An Introduction to Adapting enVisionmath 2.0 K-5

Kicking off the adaptation of enVisionmath 2.0

We know that instructional materials matter. At Student Achievement Partners, we’ve seen the power that guidance documents can have to help educators use their materials in ways that more closely align to the expectations of college- and career-ready (CCR) standards. (See the Go Math! guidance documents published in fall of 2016.) After the Go Math! documents were published, we got a lot of requests from educators for guidance documents specific to their programs. After much review and consideration, we decided to tackle enVisionmath 2.0 for our next set of guidance documents. We want to ensure that educators have support in using their instructional materials in ways that are aligned to CCR standards. After reviewing the program, we decided to create a companion guide to support educators in using enVisionmath 2.0 in a way that aligns to the expectations of CCR standards.

In the summer of 2017, Student Achievement Partners hosted a convening for educators who use enVisionmath 2.0. Educators from nine districts across the country came together to share their experiences with the program and collaborate on creating the guidance documents. Participants also included regional and national representatives from Pearson. Together, these educators, district and partner staff, and Student Achievement Partners’ math team members created guidance documents for grades K-5 that were piloted in classrooms in the fall. Over the fall of 2017, educators in seven districts across the country piloted the materials in their classrooms and provided feedback that was used to revise them and get them ready to share.

What’s in the documents and how will they help?

The guidance documents address every topic in enVisionmath 2.0 (K-5) and provide background information on the standards addressed in that topic as well as concrete recommendations for how to use the enVisionmath 2.0 materials.

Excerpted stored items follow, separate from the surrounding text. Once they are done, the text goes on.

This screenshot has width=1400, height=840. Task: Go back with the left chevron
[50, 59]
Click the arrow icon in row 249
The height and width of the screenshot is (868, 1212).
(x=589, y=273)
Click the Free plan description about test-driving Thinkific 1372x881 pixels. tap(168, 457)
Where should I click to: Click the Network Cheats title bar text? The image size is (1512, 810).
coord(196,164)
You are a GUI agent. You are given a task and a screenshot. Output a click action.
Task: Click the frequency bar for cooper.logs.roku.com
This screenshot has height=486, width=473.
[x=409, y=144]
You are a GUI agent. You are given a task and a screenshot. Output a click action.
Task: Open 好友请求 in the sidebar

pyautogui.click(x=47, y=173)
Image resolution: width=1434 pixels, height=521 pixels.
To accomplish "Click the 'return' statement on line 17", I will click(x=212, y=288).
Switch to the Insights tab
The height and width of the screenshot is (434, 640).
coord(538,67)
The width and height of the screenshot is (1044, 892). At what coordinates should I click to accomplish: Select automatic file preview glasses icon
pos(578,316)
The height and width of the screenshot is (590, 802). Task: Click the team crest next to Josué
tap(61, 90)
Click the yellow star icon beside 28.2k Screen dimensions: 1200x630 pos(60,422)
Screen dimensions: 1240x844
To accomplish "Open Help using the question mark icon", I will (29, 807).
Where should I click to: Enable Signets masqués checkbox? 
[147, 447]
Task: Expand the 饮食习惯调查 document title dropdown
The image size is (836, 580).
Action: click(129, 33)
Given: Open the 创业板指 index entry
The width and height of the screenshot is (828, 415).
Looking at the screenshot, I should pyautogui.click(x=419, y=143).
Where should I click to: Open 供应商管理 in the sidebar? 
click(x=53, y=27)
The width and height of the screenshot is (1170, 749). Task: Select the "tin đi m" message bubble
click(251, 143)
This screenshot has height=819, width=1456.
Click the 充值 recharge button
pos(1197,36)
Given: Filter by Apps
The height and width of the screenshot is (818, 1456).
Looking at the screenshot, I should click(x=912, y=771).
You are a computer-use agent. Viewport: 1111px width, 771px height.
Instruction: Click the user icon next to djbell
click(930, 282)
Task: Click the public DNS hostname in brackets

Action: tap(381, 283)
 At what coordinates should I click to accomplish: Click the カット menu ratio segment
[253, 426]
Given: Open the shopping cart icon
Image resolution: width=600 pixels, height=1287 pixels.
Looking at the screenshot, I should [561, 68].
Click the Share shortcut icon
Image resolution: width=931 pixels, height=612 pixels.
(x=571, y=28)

In talking to users of the program, we became aware of two big ideas that would be helpful across every grade and every topic. These became the following “Pro Tips”:

Beyond the general “Pro Tips” there is specific guidance for each topic in each grade level that supports teachers in using the program.

The first two components in the table above provide background knowledge about the standards at play in the topic. The Anchor Tasks are intended to guide teachers in how to spend instructional time within a unit. They are the highest-leverage, best-aligned tasks to build student mastery and knowledge of the topic. Most Anchor Tasks are straight from enVisionmath 2.0, but some are links to high-quality open education resources. The Anchor Tasks are not meant to comprise everything that happens in the classroom in a given topic; they are designed to support decision-making for what is worth spending instructional time and class discussion on, and what additional aspects of the lesson or topic to use or skip as teachers are planning.

Following the Anchor Tasks, you’ll find the Topic Rules of Thumb, which give specific guidance for what to emphasize within the topic. Often, they elaborate on how the two Pro Tips apply to the specifics of that topic. Each Rule of Thumb has a rationale that is based on college- and career-ready standards and/or the Progression Documents. For some topics, the Topic Rules of Thumb also work to strengthen coherence by reordering lessons and providing guidance on making connections between concepts explicit for students.

Because so many teachers work from a backwards-planning perspective, each Topic Guidance has guidance on how to modify the Topic Assessment. For each assessment item, an action is recommended in order to improve alignment. Many times, this consists of removing a specific model or strategy and just assessing students’ understanding of the mathematical concept, procedure, or application.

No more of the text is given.